It's well known that $PV(\frac{1}{x})$ defined as $PV(\frac{1}{x})(u)=\int_{0}^{+\infty} \frac{u(x)-u(-x)}{x} \, dx$ is a distribution over $\mathbb{R}$. I think that this distribution is not of the form $u \mapsto \int_{\mathbb{R}} u \, d\mu$ for some Borel measure $\mu$ on real numbers (and so this is not even associated to some $f \in L^1_{loc}({\mathbb{R}}$).
I found this topic Principal value of $1/x$ does not arise from either a locally integrable function or a Radon measure but I couldn't understand the solution (I got why the inequality should hold but how can we find that test function and how we get to the contradiction?).

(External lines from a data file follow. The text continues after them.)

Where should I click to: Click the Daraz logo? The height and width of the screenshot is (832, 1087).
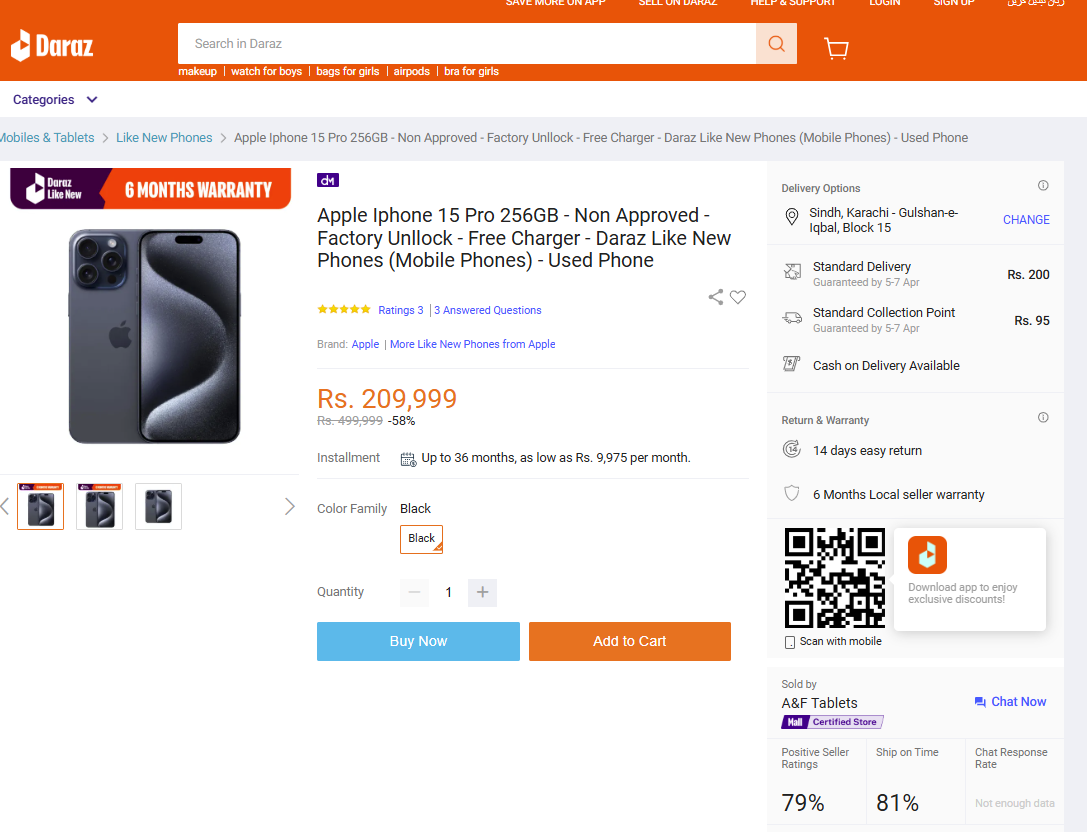pos(52,46)
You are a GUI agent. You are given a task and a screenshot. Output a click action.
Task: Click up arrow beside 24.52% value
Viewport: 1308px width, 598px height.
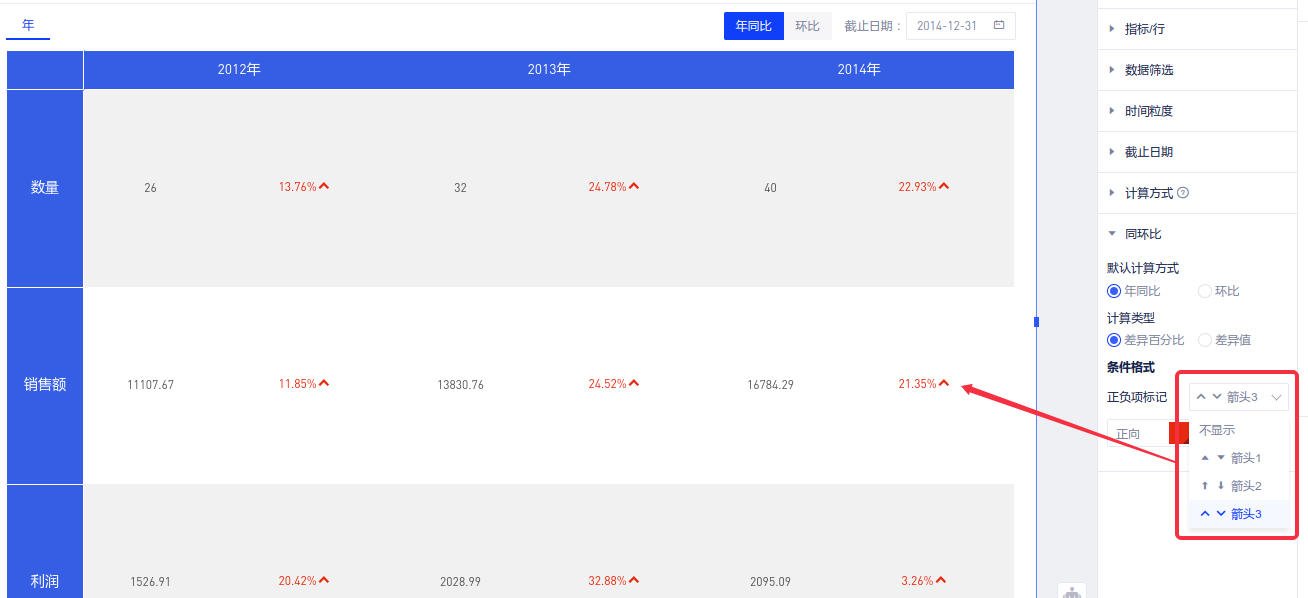click(634, 383)
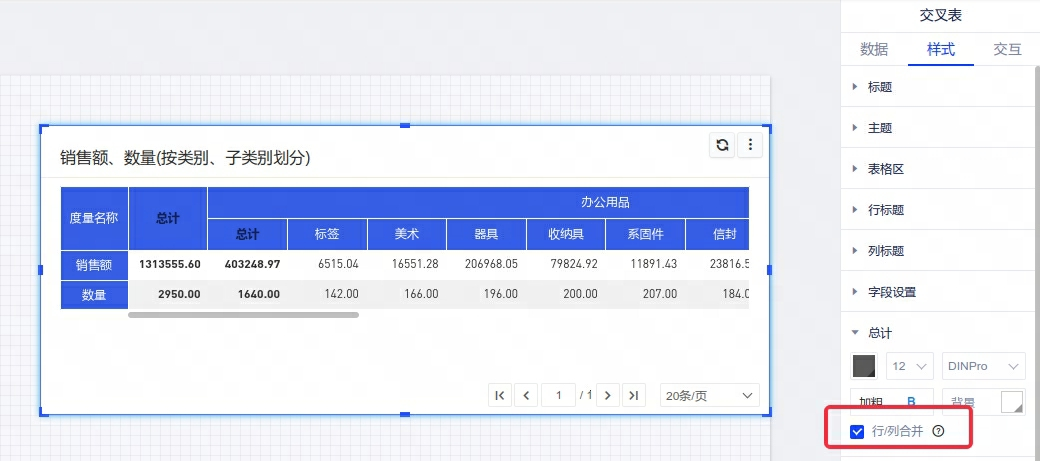
Task: Open the 背景 background color swatch
Action: click(x=1012, y=402)
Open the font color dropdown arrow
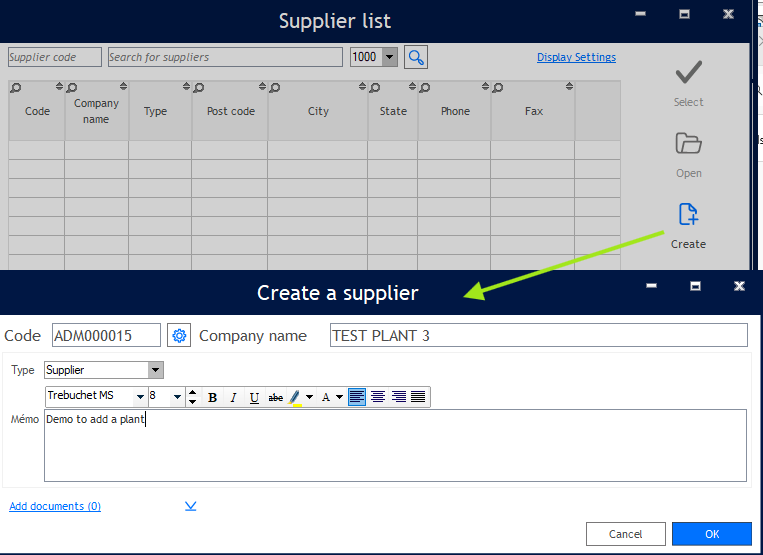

The Riesz-Markov-Kakutani theorem says that Borel measures on $[a,b]$ are continuous linear functionals on continuous functions with sup norm. (On the whole real line, we'd need a "strict colimit topology", but the question here is really about what happens near $0$, so we can ignore that complication.)
For continuity, that'd mean that there is a constant $C$ such that $\Big|PV\int_{-1}^1 {f(x)\over x}\,dx\Big|\le C\cdot \sup|f|$ for all continuous $f$ on $[-1,1]$. It is an exercise to see that there is no such constant.